We must teach our community a thing or two about money management.
Until I was 43, I never knew how much money I needed to live and run my household.
I knew I was always broke and two maybe three checks from calling a park bench “home”.
Reading every bit of financial literacy information that I could, I stumbled upon the concept of creating a Spending Plan and a Spending diary.
A Spending Plan states where you will spend your cash.
A Spending Diary is an account of what you actually spent money on.
When you compare them a clear picture emerges which allows you to make necessary and productive decisions.
Once you determine a clear pattern and revamp your money habits, it is time to obtain your credit score.
Your credit score is not the sole determinant of your personal and spiritual worth.
It does determine the type of loan you get for a car, the mortgage for a home and in some cases the type of job you get.
Whether eliminating debt (outflow) or increasing income(inflow), the result is the same.
We learn to handle our financial affairs by being honest and understanding the difference between a want and a need.

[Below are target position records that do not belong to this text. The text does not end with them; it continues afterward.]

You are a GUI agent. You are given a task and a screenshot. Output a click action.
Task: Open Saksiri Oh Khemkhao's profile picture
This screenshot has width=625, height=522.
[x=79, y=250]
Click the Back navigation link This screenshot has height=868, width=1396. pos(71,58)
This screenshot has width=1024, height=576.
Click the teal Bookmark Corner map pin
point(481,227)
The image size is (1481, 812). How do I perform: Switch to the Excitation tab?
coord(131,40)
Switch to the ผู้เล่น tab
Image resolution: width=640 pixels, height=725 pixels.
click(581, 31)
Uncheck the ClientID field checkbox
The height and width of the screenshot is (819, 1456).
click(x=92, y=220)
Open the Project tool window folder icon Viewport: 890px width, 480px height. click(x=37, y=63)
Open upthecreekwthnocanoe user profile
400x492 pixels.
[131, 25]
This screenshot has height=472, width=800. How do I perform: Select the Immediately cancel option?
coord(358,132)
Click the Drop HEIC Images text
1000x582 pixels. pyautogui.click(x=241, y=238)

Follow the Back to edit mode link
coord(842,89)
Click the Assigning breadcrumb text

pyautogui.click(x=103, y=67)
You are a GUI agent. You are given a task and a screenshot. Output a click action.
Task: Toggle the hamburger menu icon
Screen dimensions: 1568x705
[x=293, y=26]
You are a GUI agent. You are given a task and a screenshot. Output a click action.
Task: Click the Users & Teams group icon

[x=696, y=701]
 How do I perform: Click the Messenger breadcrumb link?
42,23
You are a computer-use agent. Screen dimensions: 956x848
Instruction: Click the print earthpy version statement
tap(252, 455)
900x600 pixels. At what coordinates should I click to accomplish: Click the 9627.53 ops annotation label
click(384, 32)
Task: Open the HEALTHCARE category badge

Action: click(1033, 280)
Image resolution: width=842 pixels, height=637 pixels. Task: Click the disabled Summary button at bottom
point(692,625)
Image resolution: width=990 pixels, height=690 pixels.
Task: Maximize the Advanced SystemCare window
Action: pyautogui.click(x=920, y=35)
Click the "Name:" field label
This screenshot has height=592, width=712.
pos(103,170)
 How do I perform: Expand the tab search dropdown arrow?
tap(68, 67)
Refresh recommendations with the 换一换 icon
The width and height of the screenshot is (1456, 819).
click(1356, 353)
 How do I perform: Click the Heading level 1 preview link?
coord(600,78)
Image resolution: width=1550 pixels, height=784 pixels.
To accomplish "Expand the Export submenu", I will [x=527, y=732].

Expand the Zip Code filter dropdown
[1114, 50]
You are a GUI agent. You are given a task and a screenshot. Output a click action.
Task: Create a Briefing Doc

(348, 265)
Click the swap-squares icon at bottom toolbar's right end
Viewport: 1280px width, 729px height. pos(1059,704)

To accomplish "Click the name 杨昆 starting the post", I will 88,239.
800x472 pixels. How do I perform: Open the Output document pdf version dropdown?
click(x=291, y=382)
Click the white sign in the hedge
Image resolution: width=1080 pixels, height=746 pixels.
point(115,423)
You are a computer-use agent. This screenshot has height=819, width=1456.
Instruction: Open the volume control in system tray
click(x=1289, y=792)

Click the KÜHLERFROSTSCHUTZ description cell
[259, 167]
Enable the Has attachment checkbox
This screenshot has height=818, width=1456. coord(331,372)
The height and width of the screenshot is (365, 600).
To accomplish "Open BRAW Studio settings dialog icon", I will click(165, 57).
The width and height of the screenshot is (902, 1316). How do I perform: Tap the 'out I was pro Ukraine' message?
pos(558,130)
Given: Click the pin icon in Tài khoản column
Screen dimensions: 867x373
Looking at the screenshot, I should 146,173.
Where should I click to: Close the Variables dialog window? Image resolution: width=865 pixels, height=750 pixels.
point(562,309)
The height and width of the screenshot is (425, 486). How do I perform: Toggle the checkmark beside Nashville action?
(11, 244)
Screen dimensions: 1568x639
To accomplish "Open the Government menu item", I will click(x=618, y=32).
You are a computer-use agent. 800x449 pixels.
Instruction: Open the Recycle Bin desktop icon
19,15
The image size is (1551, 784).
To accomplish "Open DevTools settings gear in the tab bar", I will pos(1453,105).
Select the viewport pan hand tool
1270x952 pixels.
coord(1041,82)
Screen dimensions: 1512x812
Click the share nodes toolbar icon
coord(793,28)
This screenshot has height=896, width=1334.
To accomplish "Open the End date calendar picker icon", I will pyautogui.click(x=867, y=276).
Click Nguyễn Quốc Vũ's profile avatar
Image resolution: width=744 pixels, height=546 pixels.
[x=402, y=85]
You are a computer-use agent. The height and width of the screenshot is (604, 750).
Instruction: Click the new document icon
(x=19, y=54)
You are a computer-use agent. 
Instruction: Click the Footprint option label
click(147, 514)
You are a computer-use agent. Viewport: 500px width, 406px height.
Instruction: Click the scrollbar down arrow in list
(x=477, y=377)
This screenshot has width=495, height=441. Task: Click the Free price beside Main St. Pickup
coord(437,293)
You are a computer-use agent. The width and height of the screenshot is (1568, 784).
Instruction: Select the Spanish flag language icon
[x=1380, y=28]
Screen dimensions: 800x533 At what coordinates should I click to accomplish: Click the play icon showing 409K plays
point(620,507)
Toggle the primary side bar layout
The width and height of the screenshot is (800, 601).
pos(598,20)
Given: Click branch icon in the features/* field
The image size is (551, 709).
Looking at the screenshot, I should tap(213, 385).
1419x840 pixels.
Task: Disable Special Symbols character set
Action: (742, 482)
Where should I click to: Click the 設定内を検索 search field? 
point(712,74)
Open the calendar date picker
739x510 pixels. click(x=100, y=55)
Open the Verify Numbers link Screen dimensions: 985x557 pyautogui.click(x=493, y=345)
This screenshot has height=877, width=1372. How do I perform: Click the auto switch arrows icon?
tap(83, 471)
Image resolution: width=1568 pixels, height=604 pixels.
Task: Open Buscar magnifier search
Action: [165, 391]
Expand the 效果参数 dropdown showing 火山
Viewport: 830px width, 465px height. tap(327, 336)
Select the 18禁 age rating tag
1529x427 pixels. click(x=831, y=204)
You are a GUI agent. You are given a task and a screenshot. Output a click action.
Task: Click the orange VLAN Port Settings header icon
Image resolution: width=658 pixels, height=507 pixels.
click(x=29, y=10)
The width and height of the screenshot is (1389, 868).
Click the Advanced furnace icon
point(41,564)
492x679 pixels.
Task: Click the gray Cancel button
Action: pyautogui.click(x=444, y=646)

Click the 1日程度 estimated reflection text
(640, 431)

We spend billions of dollars thinking we will look like Halle Berry or Denzel Washington.
We spend millions of dollars a year purchasing a dead women’s hair and can’t find $50 or $100 to invest monthly in a no load mutual fund that would yield a healthy savings and investment fund.
There is nothing wrong with wanting to look good or loving luxury.
As a race, we have become confused.
We’ve decided that looking good is better than feeling good about our life choices and the futures that we secure when we handle our financial affairs.
We can turn this around by observing and incorporating the financial wisdom of other cultures.
We must realize how stupid and pointless it is to buy an 8 month old Jordans and a gold chain.
A wiser choice would be to purchase an outfit at Goodwill and place the difference in a college fund.
Most importantly, we can take our young people to financial institutions so that they are not afraid of money questions nor intimidated by unfamiliar financial vocabulary.